Welcome guest. Before posting on our computer help forum, you must register. Click here it's easy and free.

Author Topic: FPGA odd behavior  (Read 3720 times)

0 Members and 1 Guest are viewing this topic.

kokowang5699

    Topic Starter


    Rookie

    • Experience: Experienced
    • OS: Other
    FPGA odd behavior
    « on: November 13, 2016, 06:27:48 AM »
    I am programming a filter for a FPGA.
    The input is 14 bits, with registers arranged as [13:0], at a sample rate of 125 million samples per second.

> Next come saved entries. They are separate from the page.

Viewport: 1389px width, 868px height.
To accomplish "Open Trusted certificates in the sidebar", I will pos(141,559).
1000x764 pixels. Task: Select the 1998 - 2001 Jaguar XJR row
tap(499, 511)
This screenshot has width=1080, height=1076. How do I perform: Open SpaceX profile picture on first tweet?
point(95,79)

    I have coded the I/O to be this, where x[n] is input and y[n] is output:
    aK,L[n] = x[n] − x[n − K] − x[n − L] + x[n − K − L]
    b[n] = b[n − 1] + aK,L[n], n ≥ 0
    c[n] = b[n] + MaK,L[n]
    y[n] = y[n − 1] + c[n], n ≥ 0

    There are 2 recursions needed, one at b[n] = b[n-1] + .... and one at y[n] = y[n-1] + ...
    The first recursion at b[n] works properly, with expected outputs. The second recursion, however, exhibits some odd behavior. There are random spikes in the outputs for about 20 nanoseconds then return to expected values. The width of the input is 14 bits and all operations are done on 64 bit registers, oscillations are at a frequency of 100000hz, no overflow should be happening. Even if you're not sure how to fix this, any suggestions on what's causing this or possible solutions for this would be greatly appreciated (I honestly have no idea what could possibly be happening). Thanks in advance!
    (Note: I should add that dividing c[n] by 1024 solves the issue, although I have no idea why. It does create new problems though, because of rounding errors, y[n] will approach to infinity if I divide c[n] by 1024. I am fine with dividing c[n] by 1024 if I can fix y[n] approaching infinity, as y[n] will simply be a trigger for the computer to capture x[n]).

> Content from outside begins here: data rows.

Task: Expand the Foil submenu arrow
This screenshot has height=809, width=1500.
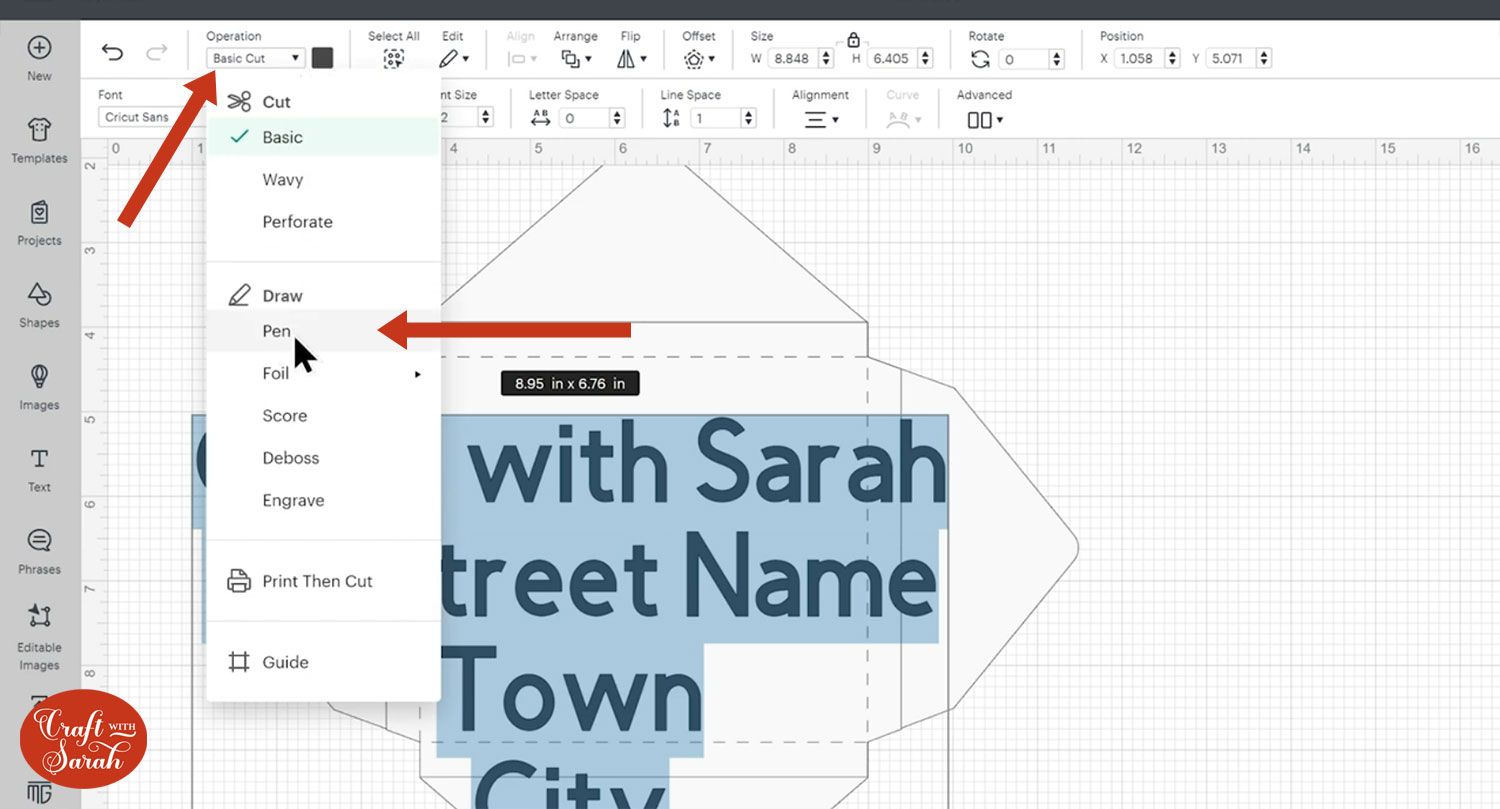Action: [x=417, y=374]
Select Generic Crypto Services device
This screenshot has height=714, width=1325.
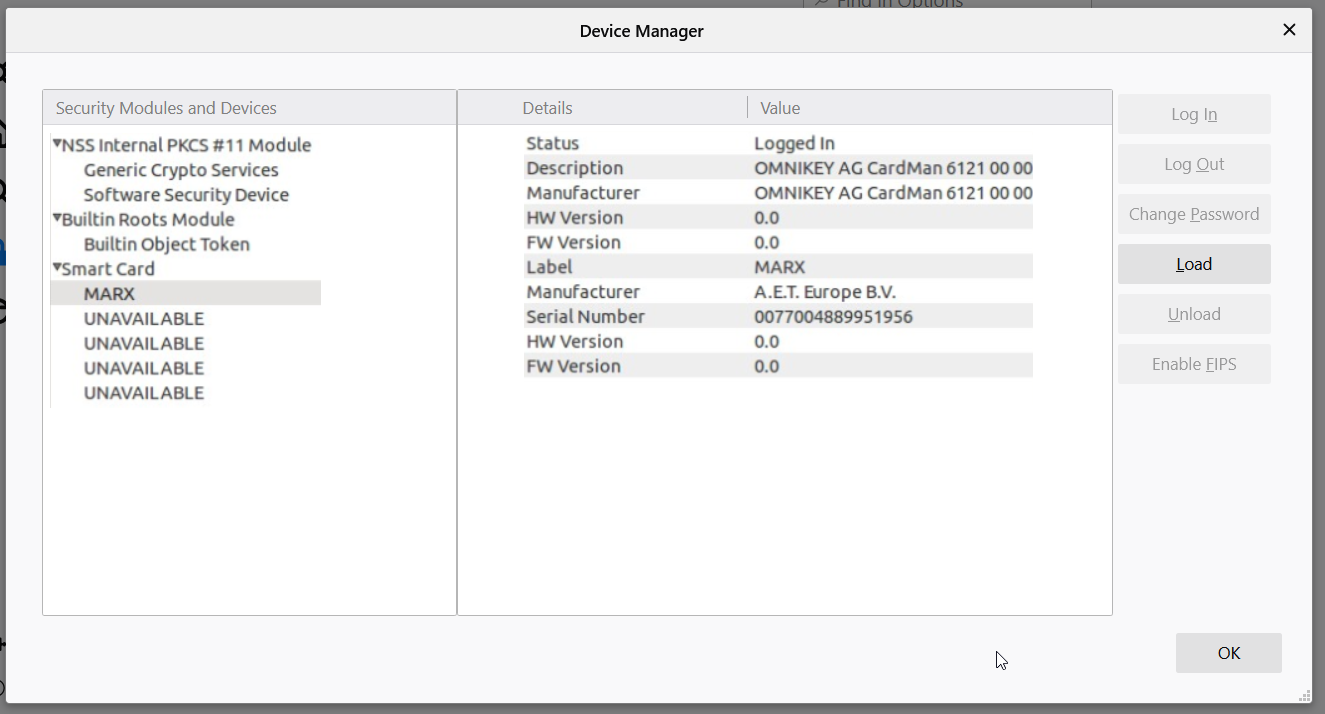[181, 170]
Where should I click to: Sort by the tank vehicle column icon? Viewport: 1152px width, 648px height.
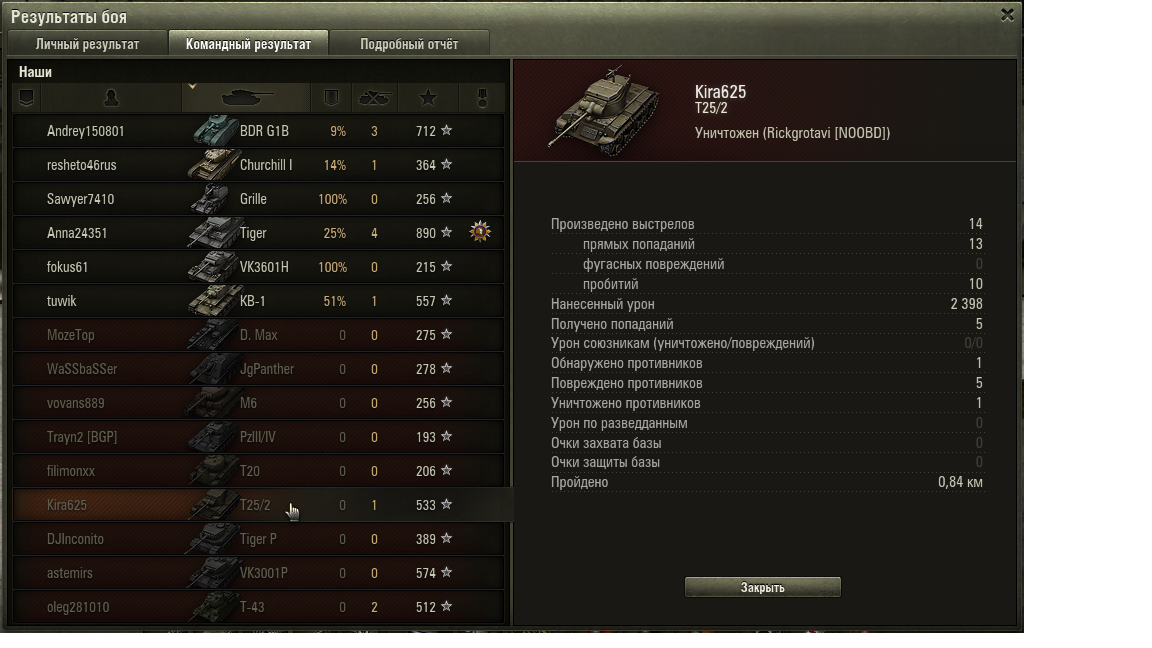(246, 98)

    - The code for this will be released as open-source once a working version is developed. For now, I'd prefer to not release any major section of the code just yet. If you need a specific module to know what's causing this problem, then let me know and I'll post code for it if reasonable. c[n] is correct, y[n] is incorrect after recursion. Every operation in the equation (coefficients, +, -, *, /, ect...) represents a module.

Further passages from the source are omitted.